26/6/17

Con mi cuerpo hago lo que quiero.


Consumación apocalíptica del cartesianismo, el cuerpo ha quedado reducido a la condición de (sucio) objeto que se manipula y se metamorfosea, elástico, hasta hacerlo irreconocible, desencarnado. De hecho, la biopolítica sostiene la necesidad de profanar –de negar- cualquier atisbo de santidad que pudiese quedar en él. No hay más yo que la cosa que piensa cómo reducir a extensión ilimitada ese adminículo que uno posee y del que se siente, por naturaleza, humillantemente enajenado. Sólo sometiéndolo hasta su aniquilación puede calmarse la sed sangrienta y enloquecedoramente solitaria de esos infectados titanes que quieren restaurar el reinado de su Caída.

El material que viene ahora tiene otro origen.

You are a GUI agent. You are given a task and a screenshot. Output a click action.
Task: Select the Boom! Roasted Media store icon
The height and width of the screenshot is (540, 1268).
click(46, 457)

El fiat original modelado con arcilla y animado por el soplo del Creador devuelve, nítida, la agresiva imagen de demonios que desean borrar cualquier traza que les recuerde que la eternidad sostiene el instante de su condena –o de su salvación. Al mirar su rostro en el espejo de la creación observan un espantoso vacío. Como César en el circo, el pulgar de su capricho arranca al Hijo de los vientres maternos -o lo encaja de alquiler- y trastorna la identidad del Padre, mientras, enfebrecidos y embriagados de orgullo, preparan el asalto final a la fortaleza del Espíritu.